Extensible task registry

Don't see the task you want here already? First, check the task-request label on the issue tracker to see if anyone else has requested this task. If not, please raise an issue describing your requested task! This will give you an opportunity to crowdsource implementation ideas from the core team and community.

It's possible your request will become a built-in task in ecoscope-workflows one day! But until then, we provide an means for extending the tasks visible to the compilation environment via Python's entry points.

To extend the task registry, simply:

  1. Create an installable Python package that incudes a module named tasks
  2. In tasks, define your extension tasks using the @distibuted decorator, and adhering to the other style conventions described in tasks above.
  3. In your package's pyproject.toml, use projects.entry-points to associate the fully qualified (i.e., absolute) import path for your tasks module with the "ecoscope_workflows".tasks entry point. For example:
# pyproject.toml

[project]
dependencies = ["ecoscope_workflows"]

[project.entry-points."ecoscope_workflows"]
# here we are imagining that your extension package is importable as `my_extension_package`,
# but you will no doubt think of a catchier name than that! note that you must provide a
# top-level `.tasks` module, i.e.:
tasks = "my_extension_package.tasks"

With these steps in place, simply install your package in the compilation Python environment, and then run:

$ ecoscope-workflows tasks

You should see your extension packages listed and can now freely use them in compilation specs.

This same mechanism is how the built-in tasks are collected as well! If you're curious how this works, check out the pyproject.toml for our package, as well as the registry module. This design is inspired by fsspec.

______________________________

### [Objective a]
Write out everything in the rows from the first one down to the line containing "EVENTOS (174, 214)", both ends included, with each line unchanged.
The rows that follow have no connection to the passage about the task registry.

______________________________

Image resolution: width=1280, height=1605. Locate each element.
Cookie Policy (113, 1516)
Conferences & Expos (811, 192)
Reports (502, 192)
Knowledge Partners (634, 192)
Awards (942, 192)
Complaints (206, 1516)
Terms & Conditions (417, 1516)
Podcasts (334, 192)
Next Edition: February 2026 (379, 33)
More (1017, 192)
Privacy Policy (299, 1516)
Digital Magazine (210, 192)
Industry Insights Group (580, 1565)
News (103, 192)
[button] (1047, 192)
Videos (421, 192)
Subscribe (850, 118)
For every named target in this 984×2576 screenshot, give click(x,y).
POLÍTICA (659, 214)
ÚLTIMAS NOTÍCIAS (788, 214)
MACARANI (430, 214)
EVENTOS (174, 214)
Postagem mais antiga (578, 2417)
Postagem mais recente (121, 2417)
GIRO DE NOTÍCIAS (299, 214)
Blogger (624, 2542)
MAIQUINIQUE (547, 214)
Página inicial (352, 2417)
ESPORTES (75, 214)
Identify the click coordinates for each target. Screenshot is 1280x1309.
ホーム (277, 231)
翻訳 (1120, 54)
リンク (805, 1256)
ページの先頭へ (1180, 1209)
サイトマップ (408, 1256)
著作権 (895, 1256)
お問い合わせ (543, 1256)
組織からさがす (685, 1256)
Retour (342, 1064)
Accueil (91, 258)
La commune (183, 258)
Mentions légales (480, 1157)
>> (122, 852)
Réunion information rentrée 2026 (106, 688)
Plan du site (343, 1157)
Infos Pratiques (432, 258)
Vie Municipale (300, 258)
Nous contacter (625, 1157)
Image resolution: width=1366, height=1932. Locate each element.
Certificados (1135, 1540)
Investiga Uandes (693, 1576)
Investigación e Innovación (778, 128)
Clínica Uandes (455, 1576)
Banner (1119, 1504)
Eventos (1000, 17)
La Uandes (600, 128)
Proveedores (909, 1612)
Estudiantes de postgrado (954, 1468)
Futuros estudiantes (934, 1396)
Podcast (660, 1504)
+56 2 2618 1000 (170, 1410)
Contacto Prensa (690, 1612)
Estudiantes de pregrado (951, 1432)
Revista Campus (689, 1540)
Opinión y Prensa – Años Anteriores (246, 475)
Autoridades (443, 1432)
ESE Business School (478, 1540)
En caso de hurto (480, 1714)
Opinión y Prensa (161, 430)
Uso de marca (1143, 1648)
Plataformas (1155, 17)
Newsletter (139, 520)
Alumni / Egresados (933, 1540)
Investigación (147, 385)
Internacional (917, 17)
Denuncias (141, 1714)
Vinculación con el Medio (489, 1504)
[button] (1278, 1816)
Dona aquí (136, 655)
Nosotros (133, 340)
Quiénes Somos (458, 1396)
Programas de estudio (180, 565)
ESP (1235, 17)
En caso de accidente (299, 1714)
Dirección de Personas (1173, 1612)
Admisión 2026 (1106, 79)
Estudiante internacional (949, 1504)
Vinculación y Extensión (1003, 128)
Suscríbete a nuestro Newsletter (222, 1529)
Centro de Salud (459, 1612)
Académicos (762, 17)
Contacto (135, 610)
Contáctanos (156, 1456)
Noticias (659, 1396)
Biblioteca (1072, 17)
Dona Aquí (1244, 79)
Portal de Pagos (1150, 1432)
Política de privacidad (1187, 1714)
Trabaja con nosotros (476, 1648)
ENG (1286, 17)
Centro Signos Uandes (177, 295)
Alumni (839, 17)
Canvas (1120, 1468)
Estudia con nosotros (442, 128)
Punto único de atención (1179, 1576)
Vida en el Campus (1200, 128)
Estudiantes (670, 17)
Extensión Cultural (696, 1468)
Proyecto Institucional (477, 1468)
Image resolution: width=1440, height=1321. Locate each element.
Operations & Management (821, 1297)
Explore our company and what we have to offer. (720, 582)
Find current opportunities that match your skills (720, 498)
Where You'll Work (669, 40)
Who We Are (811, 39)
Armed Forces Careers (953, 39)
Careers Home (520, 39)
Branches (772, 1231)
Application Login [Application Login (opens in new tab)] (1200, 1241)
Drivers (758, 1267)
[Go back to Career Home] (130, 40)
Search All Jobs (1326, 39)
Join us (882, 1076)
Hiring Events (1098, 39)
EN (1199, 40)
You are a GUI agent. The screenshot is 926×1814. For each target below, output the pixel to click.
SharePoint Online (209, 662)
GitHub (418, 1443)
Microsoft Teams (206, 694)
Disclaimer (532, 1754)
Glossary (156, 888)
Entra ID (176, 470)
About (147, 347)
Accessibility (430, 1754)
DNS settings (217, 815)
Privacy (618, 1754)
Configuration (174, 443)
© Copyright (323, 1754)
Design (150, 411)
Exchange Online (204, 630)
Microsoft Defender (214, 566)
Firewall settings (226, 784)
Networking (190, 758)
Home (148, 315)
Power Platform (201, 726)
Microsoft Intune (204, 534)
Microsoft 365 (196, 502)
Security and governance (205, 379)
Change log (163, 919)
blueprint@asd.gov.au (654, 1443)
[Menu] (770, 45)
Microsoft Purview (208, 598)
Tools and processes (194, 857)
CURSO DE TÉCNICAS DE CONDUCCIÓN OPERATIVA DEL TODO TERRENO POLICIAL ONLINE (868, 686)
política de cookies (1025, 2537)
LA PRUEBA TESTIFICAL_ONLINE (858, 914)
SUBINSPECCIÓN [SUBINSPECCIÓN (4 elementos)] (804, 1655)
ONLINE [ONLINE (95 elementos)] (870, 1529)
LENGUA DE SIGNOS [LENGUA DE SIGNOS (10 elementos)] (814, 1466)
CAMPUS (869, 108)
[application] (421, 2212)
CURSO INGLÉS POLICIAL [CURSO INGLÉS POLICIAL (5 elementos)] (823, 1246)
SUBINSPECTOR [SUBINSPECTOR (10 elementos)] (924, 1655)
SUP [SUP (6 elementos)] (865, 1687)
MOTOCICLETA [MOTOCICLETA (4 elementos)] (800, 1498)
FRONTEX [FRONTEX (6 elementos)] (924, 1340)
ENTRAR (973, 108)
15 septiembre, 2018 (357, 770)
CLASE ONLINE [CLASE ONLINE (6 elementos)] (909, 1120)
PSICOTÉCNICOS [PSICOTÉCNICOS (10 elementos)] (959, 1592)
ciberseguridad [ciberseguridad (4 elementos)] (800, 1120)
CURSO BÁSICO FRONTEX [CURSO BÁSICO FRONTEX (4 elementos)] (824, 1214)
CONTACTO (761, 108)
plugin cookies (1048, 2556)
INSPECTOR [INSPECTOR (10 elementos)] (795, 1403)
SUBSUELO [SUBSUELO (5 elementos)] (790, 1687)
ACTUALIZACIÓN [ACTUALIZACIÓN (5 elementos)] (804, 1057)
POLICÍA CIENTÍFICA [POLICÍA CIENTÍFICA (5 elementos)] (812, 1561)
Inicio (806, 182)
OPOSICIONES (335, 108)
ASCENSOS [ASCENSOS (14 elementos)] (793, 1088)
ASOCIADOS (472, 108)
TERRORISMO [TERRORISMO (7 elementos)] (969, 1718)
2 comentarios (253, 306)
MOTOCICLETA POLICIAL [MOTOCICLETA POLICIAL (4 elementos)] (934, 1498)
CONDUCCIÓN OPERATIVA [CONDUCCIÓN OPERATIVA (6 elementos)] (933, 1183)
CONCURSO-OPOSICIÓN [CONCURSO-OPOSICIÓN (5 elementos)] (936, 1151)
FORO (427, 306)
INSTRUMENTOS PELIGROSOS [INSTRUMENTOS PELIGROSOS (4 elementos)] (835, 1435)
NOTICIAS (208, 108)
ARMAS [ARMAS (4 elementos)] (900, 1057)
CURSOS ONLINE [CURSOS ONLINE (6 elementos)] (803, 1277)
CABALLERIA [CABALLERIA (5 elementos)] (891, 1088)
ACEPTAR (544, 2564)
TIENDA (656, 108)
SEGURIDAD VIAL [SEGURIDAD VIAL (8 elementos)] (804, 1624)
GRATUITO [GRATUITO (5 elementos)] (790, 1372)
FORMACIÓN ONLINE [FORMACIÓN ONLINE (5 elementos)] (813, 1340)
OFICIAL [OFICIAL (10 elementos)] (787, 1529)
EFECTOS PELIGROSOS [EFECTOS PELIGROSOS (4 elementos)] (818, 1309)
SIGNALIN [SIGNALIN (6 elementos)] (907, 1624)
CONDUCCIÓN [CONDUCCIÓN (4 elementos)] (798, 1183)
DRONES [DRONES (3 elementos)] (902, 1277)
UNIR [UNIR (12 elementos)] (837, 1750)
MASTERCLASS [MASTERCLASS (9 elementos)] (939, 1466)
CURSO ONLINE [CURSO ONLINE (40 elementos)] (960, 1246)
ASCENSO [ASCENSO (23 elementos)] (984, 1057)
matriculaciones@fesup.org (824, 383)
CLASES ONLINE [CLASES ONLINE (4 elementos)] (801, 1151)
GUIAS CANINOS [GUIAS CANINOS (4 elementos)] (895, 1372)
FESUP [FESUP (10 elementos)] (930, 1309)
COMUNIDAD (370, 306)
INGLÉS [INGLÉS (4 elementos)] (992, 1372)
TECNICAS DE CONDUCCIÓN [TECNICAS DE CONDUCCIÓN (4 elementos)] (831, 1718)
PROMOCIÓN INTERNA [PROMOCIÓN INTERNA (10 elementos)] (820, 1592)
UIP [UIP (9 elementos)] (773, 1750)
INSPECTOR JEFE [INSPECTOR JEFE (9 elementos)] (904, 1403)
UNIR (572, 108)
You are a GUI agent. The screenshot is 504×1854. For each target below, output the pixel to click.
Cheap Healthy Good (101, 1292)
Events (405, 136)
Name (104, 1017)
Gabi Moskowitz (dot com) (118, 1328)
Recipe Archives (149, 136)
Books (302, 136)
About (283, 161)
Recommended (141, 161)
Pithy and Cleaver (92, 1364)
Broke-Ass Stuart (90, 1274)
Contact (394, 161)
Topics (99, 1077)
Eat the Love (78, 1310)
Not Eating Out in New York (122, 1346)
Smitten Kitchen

______________________________

### [Objective b]
From the task registry text, extract everything from "Don't see the" down to "Python's entry points." word for word.

### [Final answer a]
Image resolution: width=1280, height=1605. Locate each element.
Cookie Policy (113, 1516)
Conferences & Expos (811, 192)
Reports (502, 192)
Knowledge Partners (634, 192)
Awards (942, 192)
Complaints (206, 1516)
Terms & Conditions (417, 1516)
Podcasts (334, 192)
Next Edition: February 2026 (379, 33)
More (1017, 192)
Privacy Policy (299, 1516)
Digital Magazine (210, 192)
Industry Insights Group (580, 1565)
News (103, 192)
[button] (1047, 192)
Videos (421, 192)
Subscribe (850, 118)
For every named target in this 984×2576 screenshot, give click(x,y).
POLÍTICA (659, 214)
ÚLTIMAS NOTÍCIAS (788, 214)
MACARANI (430, 214)
EVENTOS (174, 214)

### [Final answer b]
Don't see the task you want here already? First, check the task-request label on the issue tracker to see if anyone else has requested this task. If not, please raise an issue describing your requested task! This will give you an opportunity to crowdsource implementation ideas from the core team and community.

It's possible your request will become a built-in task in ecoscope-workflows one day! But until then, we provide an means for extending the tasks visible to the compilation environment via Python's entry points.